Practical Method for High-Speed Path-Tracking Control of Vehicles with Time-Delayed Steering System Dynamics

Abstract

High-speed path-tracking control for ground vehicles presents challenges that are exacerbated by inherent time delays in vehicle steering systems. Model Predictive Control (MPC) is widely used for path-tracking control due to its high accuracy and performance at high vehicle speeds. However, its complexity and high computational demand pose practical challenges. To address these issues, we propose a practical control design scheme, as an alternative, which integrates feedback, feedforward, and lead compensator components. The feedback component uses output feedback of vehicle lateral errors from a look-ahead point, while the feedforward component provides curvature-dependent compensation.
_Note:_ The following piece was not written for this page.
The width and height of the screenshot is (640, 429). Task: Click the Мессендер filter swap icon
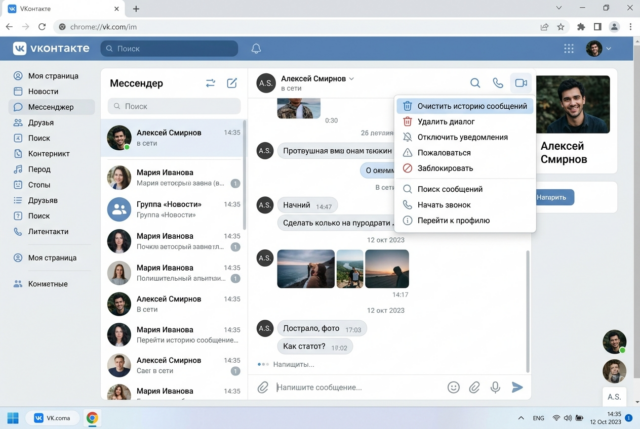(x=210, y=83)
To enhance control bandwidth while preserving vehicle stability, we employed a lead compensator to construct the output feedback controller, optimized via a heuristic loop-shaping method. Simulation studies on a high-fidelity vehicle model were conducted to evaluate the proposed method and compared with an output feedback controller and an MPC in both lane-change and double-lane-change maneuvers. Compared to the baseline output feedback controller, the proposed approach achieved 52.98% and 48.61% reductions in root mean square error for vehicle lateral tracking in single and double lane-changes, respectively. Our method is comparable in performance and robustness to the MPC-based method for highway velocity range while requiring significantly lower computational effort.